# Required work
(a) In the aluminosilicate passage, what Si/Al ratio did the LTA-type zeolite made from the d4r-type aluminosilicate compound have?
(b) For each statement below, state whether it agrees with the aluminosilicate passage, and quote the deciding words: (i) Imaizumi et al. used a bicyclic aluminosilicate precursor. (ii) The formation process of the LTA-type zeolite from the d4r-type compound is fully understood. (iii) More cage-type aluminosilicate compounds are available as building blocks than Al-free cage-type silicates.
(c) Reproduce the wording of the aluminosilicate passage between "Non-hydrolytic condensation reactions" and "conditions are essential.", inclusive.

Non-hydrolytic condensation reactions are useful for the selective formation of Si–O–Al bonds. Well-defined Al(OSi)₄ sites can be formed through the reaction of silanol groups with alkylaluminum or aluminum chloride in the presence of amines.^9,10 Imaizumi et al. reported the synthesis of zeolite¹¹ and amorphous porous aluminosilicate¹² using a bicyclic aluminosilicate precursor, (PyH⁺)[Al{Ph₂Si(OSiPh₂O)₂}₂]⁻ (PyH⁺ = pyridinium cation). In these reports, however, it is unclear whether the local structure of the Al sites in the precursor was retained in the final products because of the hydrothermal treatment at high pH conditions and/or calcination at a high temperature to cleave the Si–C bonds for intermolecular linking. To overcome these obstacles, the design of building block molecules and the development of methods to construct porous frameworks under milder conditions are essential.

Rigid cage-type siloxane structures, such as double n-membered ring (dnr) structures (n = 4 and 6), are useful building blocks for constructing nanoporous materials with molecularly designed siloxane frameworks.^13–16 Al-incorporated cage siloxanes have attracted attention as precursors of porous aluminosilicate.^17,18 Recently, a d4r-type aluminosilicate compound, TMA₄[Al₄Si₄O₁₂(OH)₈]·13H₂O (TMA = tetramethylammonium cation), was used for the synthesis of an LTA-type zeolite with a Si/Al ratio of 1.¹⁸ However, the formation process is not entirely clear as it still relies on hydrothermal treatment similar to the conventional zeolite synthesis. Additionally, cage-type aluminosilicate compounds available as building blocks are very limited, as compared to Al-free cage-type silicates, making variation of the framework structures difficult.

# Provided data
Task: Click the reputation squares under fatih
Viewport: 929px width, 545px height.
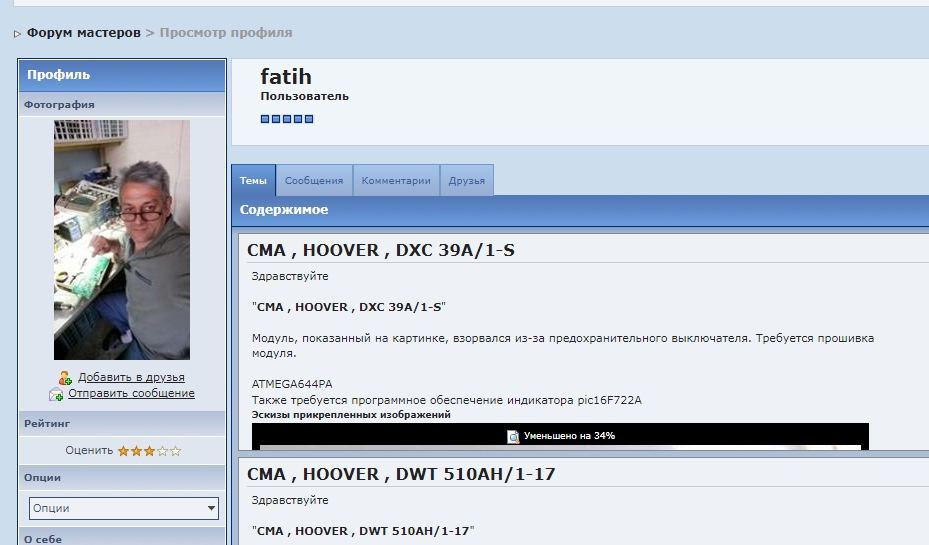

# Task answers
(a) It had a Si/Al ratio of 1.

(b)
(i) Yes: "using a bicyclic aluminosilicate precursor"
(ii) No: "the formation process is not entirely clear"
(iii) No: "cage-type aluminosilicate compounds available as building blocks are very limited, as compared to Al-free cage-type silicates"

(c)
Non-hydrolytic condensation reactions are useful for the selective formation of Si–O–Al bonds. Well-defined Al(OSi)₄ sites can be formed through the reaction of silanol groups with alkylaluminum or aluminum chloride in the presence of amines.^9,10 Imaizumi et al. reported the synthesis of zeolite¹¹ and amorphous porous aluminosilicate¹² using a bicyclic aluminosilicate precursor, (PyH⁺)[Al{Ph₂Si(OSiPh₂O)₂}₂]⁻ (PyH⁺ = pyridinium cation). In these reports, however, it is unclear whether the local structure of the Al sites in the precursor was retained in the final products because of the hydrothermal treatment at high pH conditions and/or calcination at a high temperature to cleave the Si–C bonds for intermolecular linking. To overcome these obstacles, the design of building block molecules and the development of methods to construct porous frameworks under milder conditions are essential.